## Records for this task
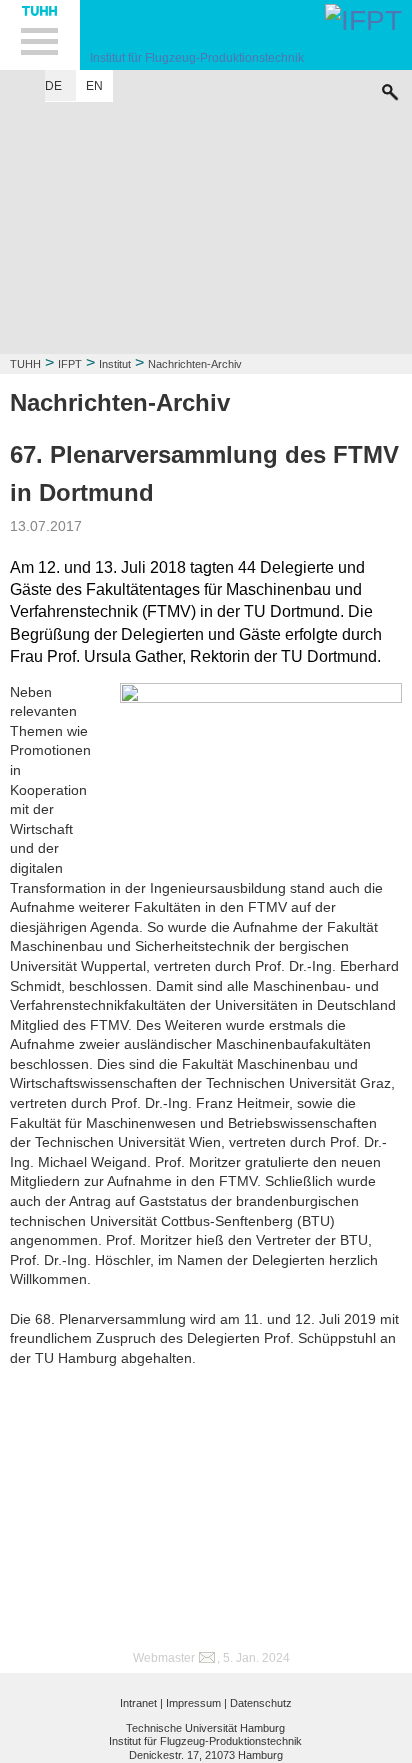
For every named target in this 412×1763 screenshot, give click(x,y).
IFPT (70, 364)
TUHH (25, 364)
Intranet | (141, 1703)
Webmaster (164, 1658)
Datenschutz (261, 1703)
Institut (115, 364)
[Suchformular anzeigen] (390, 87)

## Exercise directions
The records above are to be restated word for word, with every picture left out.

## Answer section
For every named target in this 412×1763 screenshot, give click(x,y).
IFPT (70, 364)
TUHH (25, 364)
Intranet | (141, 1703)
Webmaster (164, 1658)
Datenschutz (261, 1703)
Institut (115, 364)
[Suchformular anzeigen] (390, 87)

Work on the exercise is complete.